-- start of RECORDS --

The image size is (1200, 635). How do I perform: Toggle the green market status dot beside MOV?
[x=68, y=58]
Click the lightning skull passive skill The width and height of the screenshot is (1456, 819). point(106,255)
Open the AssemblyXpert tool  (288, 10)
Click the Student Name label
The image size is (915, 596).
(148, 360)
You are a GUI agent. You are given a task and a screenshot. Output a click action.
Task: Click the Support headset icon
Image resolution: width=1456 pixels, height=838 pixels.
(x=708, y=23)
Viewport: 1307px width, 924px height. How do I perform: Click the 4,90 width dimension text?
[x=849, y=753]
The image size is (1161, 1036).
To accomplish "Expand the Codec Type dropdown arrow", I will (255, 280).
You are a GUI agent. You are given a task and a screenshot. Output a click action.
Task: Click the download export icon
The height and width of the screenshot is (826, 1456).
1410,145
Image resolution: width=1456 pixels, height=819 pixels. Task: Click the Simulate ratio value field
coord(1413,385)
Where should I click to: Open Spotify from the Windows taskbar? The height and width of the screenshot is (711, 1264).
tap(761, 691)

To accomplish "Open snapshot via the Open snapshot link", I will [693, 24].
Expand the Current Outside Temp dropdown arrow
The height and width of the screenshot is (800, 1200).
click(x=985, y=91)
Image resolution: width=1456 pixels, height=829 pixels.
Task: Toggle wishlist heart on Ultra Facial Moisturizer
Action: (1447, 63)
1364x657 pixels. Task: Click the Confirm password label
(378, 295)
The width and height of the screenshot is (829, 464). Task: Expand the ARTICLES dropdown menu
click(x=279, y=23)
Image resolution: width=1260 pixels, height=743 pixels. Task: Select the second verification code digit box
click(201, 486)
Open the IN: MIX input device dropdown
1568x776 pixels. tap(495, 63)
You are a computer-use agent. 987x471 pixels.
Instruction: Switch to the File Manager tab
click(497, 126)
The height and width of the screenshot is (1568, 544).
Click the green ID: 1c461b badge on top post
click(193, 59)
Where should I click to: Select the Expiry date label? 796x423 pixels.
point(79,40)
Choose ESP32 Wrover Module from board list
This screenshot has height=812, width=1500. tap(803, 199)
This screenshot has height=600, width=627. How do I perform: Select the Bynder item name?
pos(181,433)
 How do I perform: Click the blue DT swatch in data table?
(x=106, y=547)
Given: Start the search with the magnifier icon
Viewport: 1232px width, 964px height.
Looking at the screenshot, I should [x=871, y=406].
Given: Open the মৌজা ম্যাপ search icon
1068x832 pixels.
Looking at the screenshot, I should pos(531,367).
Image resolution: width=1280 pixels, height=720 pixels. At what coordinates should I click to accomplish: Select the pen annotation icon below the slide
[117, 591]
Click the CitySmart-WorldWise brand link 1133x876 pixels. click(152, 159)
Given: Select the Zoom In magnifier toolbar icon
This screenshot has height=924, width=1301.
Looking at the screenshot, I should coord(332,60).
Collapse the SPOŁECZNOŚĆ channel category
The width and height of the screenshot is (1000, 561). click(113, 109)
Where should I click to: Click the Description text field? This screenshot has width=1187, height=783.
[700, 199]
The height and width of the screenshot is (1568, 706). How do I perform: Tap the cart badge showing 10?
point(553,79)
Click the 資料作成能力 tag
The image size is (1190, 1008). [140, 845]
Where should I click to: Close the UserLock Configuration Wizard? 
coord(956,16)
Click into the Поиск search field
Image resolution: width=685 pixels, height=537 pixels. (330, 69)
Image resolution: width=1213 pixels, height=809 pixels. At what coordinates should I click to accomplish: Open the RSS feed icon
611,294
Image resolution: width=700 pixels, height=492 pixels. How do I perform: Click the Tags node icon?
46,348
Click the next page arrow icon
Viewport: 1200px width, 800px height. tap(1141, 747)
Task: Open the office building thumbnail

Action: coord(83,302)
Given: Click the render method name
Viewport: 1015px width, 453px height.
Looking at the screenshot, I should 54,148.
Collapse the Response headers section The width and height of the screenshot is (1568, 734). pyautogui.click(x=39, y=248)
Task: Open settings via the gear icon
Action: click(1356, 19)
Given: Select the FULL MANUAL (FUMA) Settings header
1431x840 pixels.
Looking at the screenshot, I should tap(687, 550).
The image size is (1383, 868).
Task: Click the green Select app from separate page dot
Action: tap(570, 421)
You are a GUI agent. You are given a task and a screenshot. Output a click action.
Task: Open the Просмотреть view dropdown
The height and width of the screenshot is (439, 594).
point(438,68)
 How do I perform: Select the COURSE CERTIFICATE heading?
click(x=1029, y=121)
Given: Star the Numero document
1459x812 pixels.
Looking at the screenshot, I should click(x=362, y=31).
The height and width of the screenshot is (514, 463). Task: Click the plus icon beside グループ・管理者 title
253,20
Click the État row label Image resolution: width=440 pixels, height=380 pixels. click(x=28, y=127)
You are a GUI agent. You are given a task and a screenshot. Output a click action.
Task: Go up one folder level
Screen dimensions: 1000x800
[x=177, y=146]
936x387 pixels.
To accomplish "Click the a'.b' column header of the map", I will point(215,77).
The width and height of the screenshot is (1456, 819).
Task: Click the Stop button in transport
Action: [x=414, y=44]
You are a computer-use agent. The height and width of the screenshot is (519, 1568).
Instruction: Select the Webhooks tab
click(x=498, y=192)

-- end of RECORDS --

*TASK GOAL:* Format the entries, from the line that contains "Open the IN: MIX input device dropdown" through the line that contains "The width and height of the screenshot is (1000, 561).", as a JSON list of strings with one string per line and blank lines omitted.

*EXPECTED ANSWER:*
[
  "Open the IN: MIX input device dropdown",
  "1568x776 pixels. tap(495, 63)",
  "You are a computer-use agent. 987x471 pixels.",
  "Instruction: Switch to the File Manager tab",
  "click(497, 126)",
  "The height and width of the screenshot is (1568, 544).",
  "Click the green ID: 1c461b badge on top post",
  "click(193, 59)",
  "Where should I click to: Select the Expiry date label? 796x423 pixels.",
  "point(79,40)",
  "Choose ESP32 Wrover Module from board list",
  "This screenshot has height=812, width=1500. tap(803, 199)",
  "This screenshot has height=600, width=627. How do I perform: Select the Bynder item name?",
  "pos(181,433)",
  " How do I perform: Click the blue DT swatch in data table?",
  "(x=106, y=547)",
  "Given: Start the search with the magnifier icon",
  "Viewport: 1232px width, 964px height.",
  "Looking at the screenshot, I should [x=871, y=406].",
  "Given: Open the মৌজা ম্যাপ search icon",
  "1068x832 pixels.",
  "Looking at the screenshot, I should pos(531,367).",
  "Image resolution: width=1280 pixels, height=720 pixels. At what coordinates should I click to accomplish: Select the pen annotation icon below the slide",
  "[117, 591]",
  "Click the CitySmart-WorldWise brand link 1133x876 pixels. click(152, 159)",
  "Given: Select the Zoom In magnifier toolbar icon",
  "This screenshot has height=924, width=1301.",
  "Looking at the screenshot, I should coord(332,60).",
  "Collapse the SPOŁECZNOŚĆ channel category",
  "The width and height of the screenshot is (1000, 561). click(113, 109)"
]